Foi publicado no JACC, o primeiro ensaio clínico randomizado conhecido em pacientes com FA paroxística para avaliar o efeito de uma intervenção cognitivo-comportamental realizada online. Este estudo controlado e de único centro avaliou a eficácia de um programa de psicoterapia cognitivo-comportamental (TCC) online de 10 semanas, guiado por terapeuta, em pacientes com fibrilação atrial paroxística sintomática. Os principais componentes foram os relatos de sintomas cardíacos e a redução do comportamento evasivo relacionado à FA. Os pacientes foram avaliados no início, pós-tratamento e no seguimento de 3 meses. O desfecho primário foi a qualidade de vida específica da FA. Os desfechos secundários incluíram o uso de recursos de saúde específicos para FA, e a carga de FA registrada no loop (eletrocardiograma contínuo) de 5 dias.
Os autores descobriram que a TCC levou a uma melhora significativa nos escores de qualidade de vida específicos da FA, bem como a uma redução de 56% no consumo de cuidados de saúde específicos. Särnholm et al afirmam que a magnitude da melhora na qualidade de vida daqueles que receberam a intervenção é comparável às pontuações relatadas em ensaios de clínicos de ablação. É ainda notável que esses resultados tenham ocorrido SEM que houvesse redução na carga de FA medida por 5 dias de monitoramento contínuo.
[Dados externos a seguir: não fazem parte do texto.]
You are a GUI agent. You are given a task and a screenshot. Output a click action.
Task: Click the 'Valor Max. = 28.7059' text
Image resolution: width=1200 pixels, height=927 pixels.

Esses achados ilustram o potencial da TCC online como uma modalidade de tratamento para melhorar a qualidade de vida e diminuir a utilização de recursos de saúde pelos pacientes com FA paroxística sintomática. Estudos futuros devem explorar a integração da TCC em linhas de cuidado padrão de FA, incluindo avaliação de custos com psicólogos, e identificando aqueles que mais se beneficiam.
Referências:Särnholm J., Skúladóttir H., Rück C., et al. Cognitive Behavioral Therapy Improves Quality of Life in Patients With Symptomatic Paroxysmal Atrial Fibrillation. J Am Coll Cardiol . 2023 ;82:1: 46-56.